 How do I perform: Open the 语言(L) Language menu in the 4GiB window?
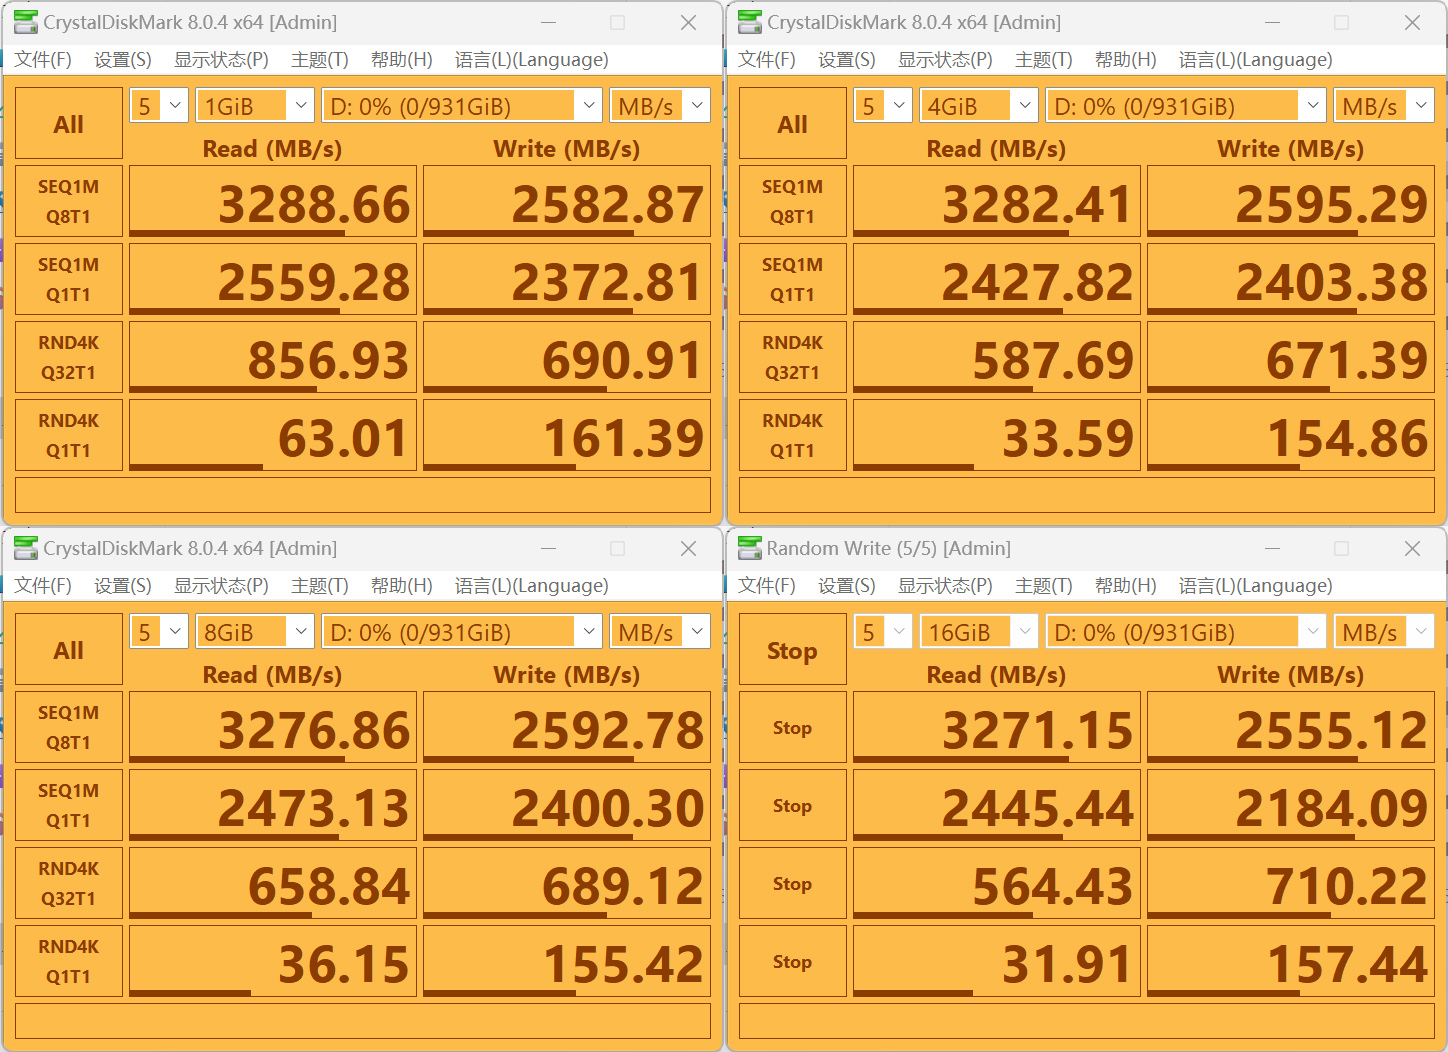pos(1254,59)
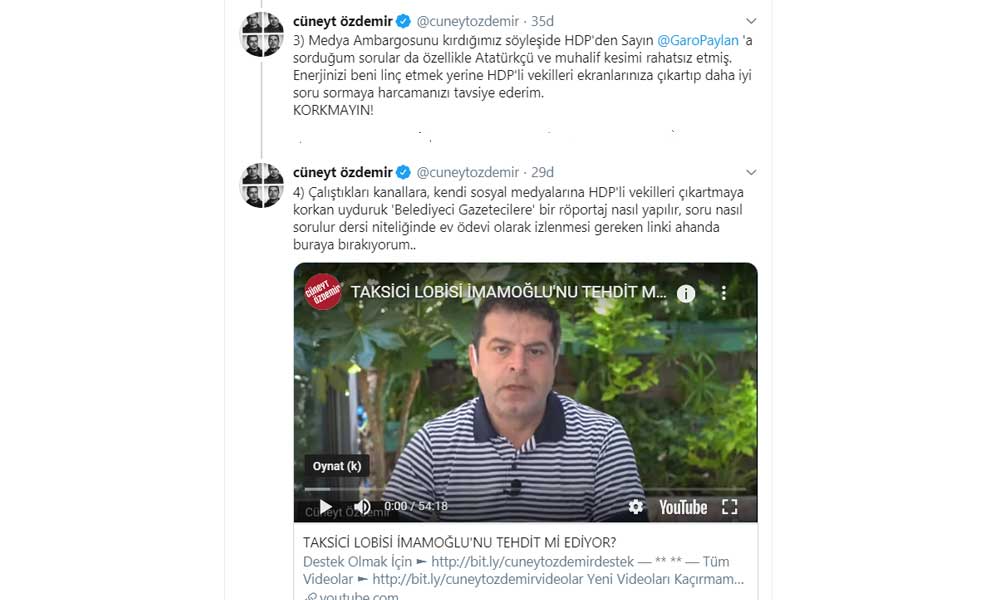The height and width of the screenshot is (600, 1000).
Task: Click the avatar of the 29d tweet
Action: [261, 186]
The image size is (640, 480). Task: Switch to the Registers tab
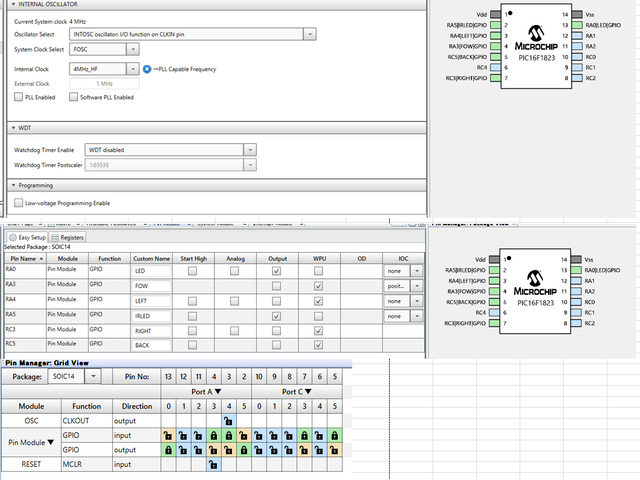pos(69,237)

============================================================

Work order: Repeat the full listing above without altering a word, and skip the pictures.

Solution:
 How do I perform: Open the 语言(L) Language menu in the 4GiB window?
pos(1254,59)
The height and width of the screenshot is (600, 1000).
Task: Click the avatar of the 29d tweet
Action: [261, 186]
The image size is (640, 480). Task: Switch to the Registers tab
pos(69,237)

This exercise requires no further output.